This qualitative study interviewed 33 stakeholders across 13 East and Southeast Asian countries and regions, with additional experts from India, the UK and US. Four themes emerged: structural and contextual barriers; local adaptation of design and logistics; funding and staff-retention threats; and governance, privacy and comparability constraints. Recommendations emphasize policy alignment, multidisciplinary collaboration, harmonization and intentional inclusion of vulnerable populations.
Key findings
- Four themes covered unstable funding, silos and workforce gaps; contextual adaptation and biospecimen logistics; sustaining funds and teams through disruption; and governance, privacy and comparability constraints.
Why this matters globally
Asia is aging rapidly, while policy evidence depends on cohorts surviving for decades. The study maps system-level problems for funders, governments and data networks before investment in interoperability and cross-country sharing.
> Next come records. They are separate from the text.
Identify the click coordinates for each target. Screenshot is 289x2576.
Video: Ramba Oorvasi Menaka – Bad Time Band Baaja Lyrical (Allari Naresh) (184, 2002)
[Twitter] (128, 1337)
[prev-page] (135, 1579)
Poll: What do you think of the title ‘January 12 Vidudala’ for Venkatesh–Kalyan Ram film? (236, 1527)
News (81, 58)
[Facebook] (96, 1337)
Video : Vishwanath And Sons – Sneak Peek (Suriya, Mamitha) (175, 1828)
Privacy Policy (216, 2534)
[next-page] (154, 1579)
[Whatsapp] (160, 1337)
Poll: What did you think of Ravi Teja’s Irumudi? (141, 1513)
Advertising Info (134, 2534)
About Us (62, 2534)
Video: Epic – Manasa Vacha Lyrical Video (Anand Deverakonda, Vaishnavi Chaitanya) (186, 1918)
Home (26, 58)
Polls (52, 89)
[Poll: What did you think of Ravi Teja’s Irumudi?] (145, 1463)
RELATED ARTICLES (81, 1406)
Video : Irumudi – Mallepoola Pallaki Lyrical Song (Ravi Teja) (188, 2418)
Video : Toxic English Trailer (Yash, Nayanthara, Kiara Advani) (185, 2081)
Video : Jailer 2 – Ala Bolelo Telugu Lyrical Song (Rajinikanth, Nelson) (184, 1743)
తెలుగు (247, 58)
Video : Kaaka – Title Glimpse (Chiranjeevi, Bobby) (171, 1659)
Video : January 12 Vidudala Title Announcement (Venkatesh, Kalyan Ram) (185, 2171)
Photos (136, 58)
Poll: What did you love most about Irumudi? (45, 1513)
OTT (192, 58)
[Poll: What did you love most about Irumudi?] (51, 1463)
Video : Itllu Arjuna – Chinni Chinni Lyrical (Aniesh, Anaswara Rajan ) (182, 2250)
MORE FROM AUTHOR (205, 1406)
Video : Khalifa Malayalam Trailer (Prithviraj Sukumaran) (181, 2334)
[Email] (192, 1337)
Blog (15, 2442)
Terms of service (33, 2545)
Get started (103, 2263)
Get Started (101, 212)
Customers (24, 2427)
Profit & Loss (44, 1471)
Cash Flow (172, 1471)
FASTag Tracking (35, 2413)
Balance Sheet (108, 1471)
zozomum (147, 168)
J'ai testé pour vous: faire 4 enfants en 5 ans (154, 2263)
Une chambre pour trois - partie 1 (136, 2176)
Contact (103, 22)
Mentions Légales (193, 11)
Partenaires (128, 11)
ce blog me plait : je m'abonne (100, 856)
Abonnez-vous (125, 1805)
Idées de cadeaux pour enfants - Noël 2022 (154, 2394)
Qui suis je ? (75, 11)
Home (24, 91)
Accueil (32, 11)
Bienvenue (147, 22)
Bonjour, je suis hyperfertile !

Thai researcher contribution
Dararatt Anantanasuwong of Thailand's National Institute of Development Administration contributes to the regional synthesis, connecting Thai experience to Asia's aging-data infrastructure.
Limitations to consider
A purposive snowball sample of 33 may favor accessible networks and senior data leaders. Data users, older participants and regulators may be underrepresented. These are self-reported experiences, not measured infrastructure performance or tests of whether recommendations improve retention and comparability.